_Trabalho pedido_
Escreve a continuação do texto sobre o livro São Pessoas, começando logo a seguir à sua última frase.

_Secção do documento_
=====

Este é um livro de lugares habitados, um livro cheio de pessoas, mesmo nas páginas em que apenas adivinhamos a presença dessas pessoas. Por vezes, há legendas que nos ajudam, como naquela página de um quarto que se adivinha desconfortável. “Às 8:30 recebo o RSI e às 9 pago o quarto. Fico logo sem dinheiro para o resto do mês.”
São Pessoas, assim se chama a proposta dos fotógrafos Adriano Miranda e Paulo Pimenta, jornalistas do Público, que regista em livro a exposição que esteve no Porto (e seguirá para outros lugares) e nos transporta para o quotidiano de Monteiro, Tiago, Francisco, Maria, Bento, Isabel, Arlinda, Laurinda, Ângela, Conceição, Neide, Higínio, Bráulio, Natália, Sara, Ismael – e outros 27 nomes, pessoas concretas com nome.

=====

_Linhas de dados_
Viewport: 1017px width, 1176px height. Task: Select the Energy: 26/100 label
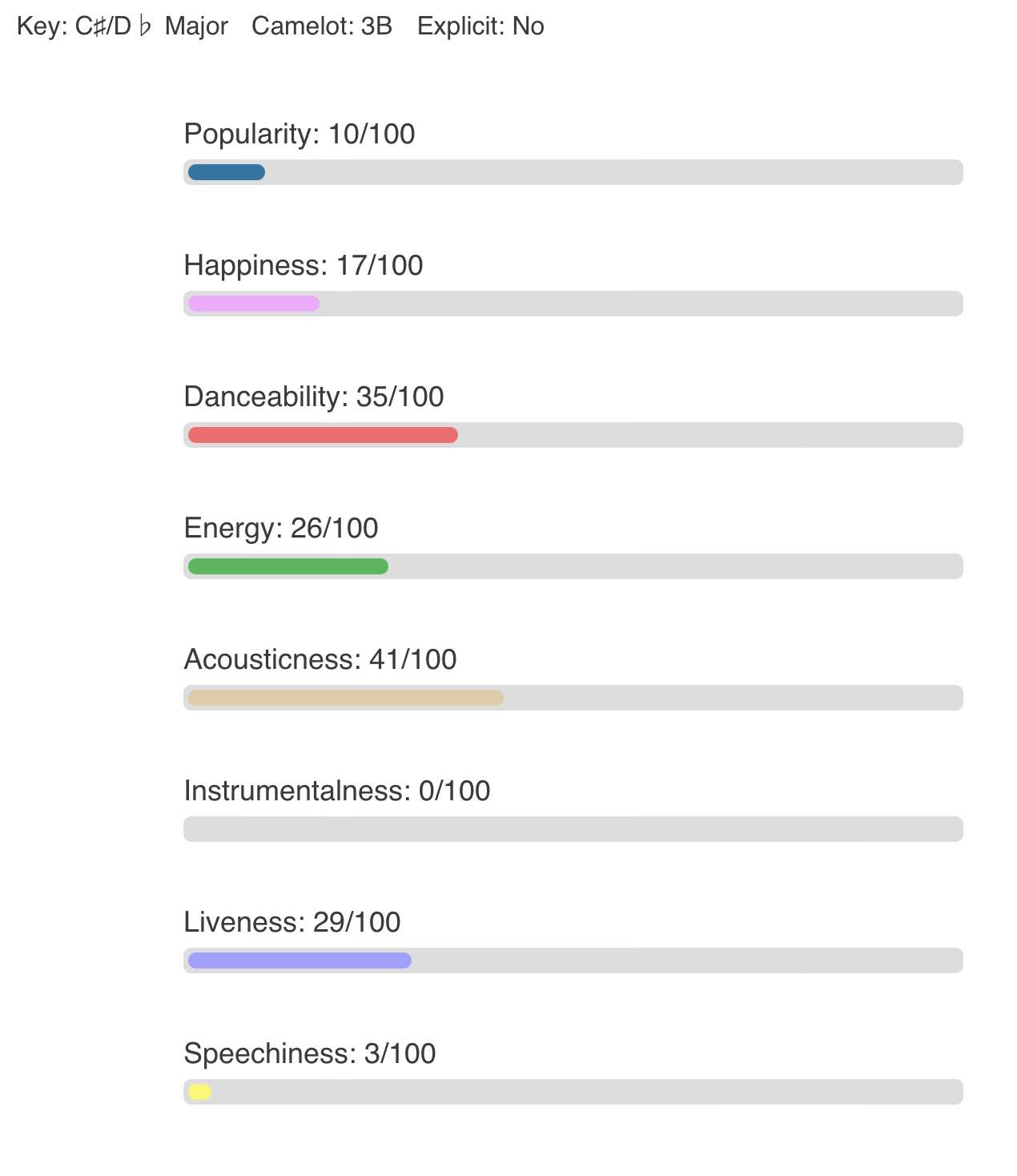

=====

_Problema resolvido_
Os autores retratam um Portugal que resiste na pobreza e sobrevive numa luta diária. “Sabes o que é abrir o frigorífico e não ter nada lá dentro? Não sair de casa porque não tenho dinheiro para um café? Ir ao supermercado comprar um litro de leite e um pão, pois não tenho dinheiro para mais?”, questiona-se uma destas pessoas.
Num dos textos que acompanha as imagens, o também jornalista Camilo Soldado situa o tempo e o modo do projeto de Adriano Miranda e Paulo Pimenta. “O dito país profundo, que começa à porta dessas mesmas cidades, encolheu, viu sair serviços e vê sumir gentes, sem que pareça haver solução para tão estranho problema em tão pequeno país. Se o pior parece já ter passado, sabemos também que dificilmente vamos recuperar o que perdemos naqueles turvos anos.”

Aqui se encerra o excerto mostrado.